Belge metni:
--------
Levine: Bu metin, Üçüncü Adım olan yeniden yazmanın gerçekleştiği çerçeve olan yeni iskelet hâline gelirdi. Hikayeyi ve senaryoyu uzun bir masa, bir bilgisayar ve bu bilgisayara bağlı bir sürü ekran bulunan, sıkıcı görünümlü bir konferans salonuna benzeyen ikinci bir odaya götürürler. Ve sonra yeniden yazım gerçekleşir -- yeni şakalar geldiğinde ya da taslak aşamasında işe yaradığını düşündüğünüz hikayeler yazıldıktan sonra işe yaramazsa, onları orada düzeltmeniz gerekirdi. Bazen senaryo o kadar şişerdi ki, 33 sayfalık normal bir senaryo, farklı şakalarla 50 sayfaya dek genişlerdi. Sahnelerin tonlarca farklı alternatif versiyonu ve ardından yeniden yazım bir hafta boyunca gerçekleşti ve ardından bir taslak oluştu; sonra oyuncular, masa okumasını gerçekleştirdi. Garip bir şekilde, fikirden çekim aşamasına geçmek iki ay sürdü. 

Dippold: Dişinle ezdiğinde ağzını kan içinde bırakan o sahte kapsüllerden getirmiştim. Mike kurgudayken önce diğer yazarlara verdim, sadece birkaç damla geldi ve insanlar garip görünüyordu ama mühim değildi. Sonra Mike geldiğinde tekrar denedim, bu kez daha fazla kan geldi. Sanki ağzımdan kan fışkırıyordu ve o da dehşete düşmüştü. Ona bunun bir kapsül olduğunu göstermek için yanına gitmeye çalıştım ama şimdi bunun muhtemelen bir korku filmi sahnesi gibi göründüğünü anlıyorum. "Şaka yapıyorum" demeye çalıştım ama bunu yaparken ağzından kan gelen bu kadının neden şaka yaptığını tekrarlayıp durduğunu anlamadı. Onun için kafa karıştırıcı anlardı.
--------
Sağlanan veriler:
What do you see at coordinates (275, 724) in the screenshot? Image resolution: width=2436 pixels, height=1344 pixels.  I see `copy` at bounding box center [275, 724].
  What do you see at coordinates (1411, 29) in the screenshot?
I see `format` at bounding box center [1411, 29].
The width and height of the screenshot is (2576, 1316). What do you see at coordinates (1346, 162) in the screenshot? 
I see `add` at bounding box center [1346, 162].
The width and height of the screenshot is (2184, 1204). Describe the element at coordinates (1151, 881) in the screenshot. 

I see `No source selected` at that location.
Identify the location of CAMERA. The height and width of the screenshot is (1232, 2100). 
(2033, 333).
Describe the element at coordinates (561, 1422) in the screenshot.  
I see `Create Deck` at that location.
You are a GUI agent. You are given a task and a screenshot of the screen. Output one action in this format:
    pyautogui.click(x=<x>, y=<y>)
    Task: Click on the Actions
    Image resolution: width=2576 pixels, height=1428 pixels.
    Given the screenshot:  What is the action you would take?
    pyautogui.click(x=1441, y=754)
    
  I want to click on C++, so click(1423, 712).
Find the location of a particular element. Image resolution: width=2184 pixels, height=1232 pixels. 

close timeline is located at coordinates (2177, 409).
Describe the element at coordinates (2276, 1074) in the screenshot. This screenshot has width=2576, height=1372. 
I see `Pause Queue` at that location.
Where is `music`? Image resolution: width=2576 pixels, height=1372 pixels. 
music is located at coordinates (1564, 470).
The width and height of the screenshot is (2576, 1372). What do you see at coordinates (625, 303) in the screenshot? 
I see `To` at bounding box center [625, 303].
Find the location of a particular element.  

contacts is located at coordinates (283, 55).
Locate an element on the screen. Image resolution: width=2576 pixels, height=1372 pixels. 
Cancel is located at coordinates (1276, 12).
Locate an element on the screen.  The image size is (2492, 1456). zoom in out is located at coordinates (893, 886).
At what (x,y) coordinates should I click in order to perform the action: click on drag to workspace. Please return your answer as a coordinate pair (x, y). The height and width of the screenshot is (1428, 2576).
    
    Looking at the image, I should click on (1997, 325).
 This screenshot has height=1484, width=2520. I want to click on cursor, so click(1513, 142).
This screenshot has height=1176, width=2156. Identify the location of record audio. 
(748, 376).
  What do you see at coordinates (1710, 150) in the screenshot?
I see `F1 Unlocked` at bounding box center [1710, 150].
--------
Alıştırmalar:
**A.** Belge metnine göre senaryo şiştiğinde 33 sayfalık normal bir senaryo kaç sayfaya dek genişlerdi?
**B.** Belge metninde "Levine: Bu metin, Üçüncü" ifadesinden "iki ay sürdü." ifadesine kadar olan bölümü aynen kopyalayın.

Çözümler:
**A.** 50 sayfaya.

**B.**
Levine: Bu metin, Üçüncü Adım olan yeniden yazmanın gerçekleştiği çerçeve olan yeni iskelet hâline gelirdi. Hikayeyi ve senaryoyu uzun bir masa, bir bilgisayar ve bu bilgisayara bağlı bir sürü ekran bulunan, sıkıcı görünümlü bir konferans salonuna benzeyen ikinci bir odaya götürürler. Ve sonra yeniden yazım gerçekleşir -- yeni şakalar geldiğinde ya da taslak aşamasında işe yaradığını düşündüğünüz hikayeler yazıldıktan sonra işe yaramazsa, onları orada düzeltmeniz gerekirdi. Bazen senaryo o kadar şişerdi ki, 33 sayfalık normal bir senaryo, farklı şakalarla 50 sayfaya dek genişlerdi. Sahnelerin tonlarca farklı alternatif versiyonu ve ardından yeniden yazım bir hafta boyunca gerçekleşti ve ardından bir taslak oluştu; sonra oyuncular, masa okumasını gerçekleştirdi. Garip bir şekilde, fikirden çekim aşamasına geçmek iki ay sürdü.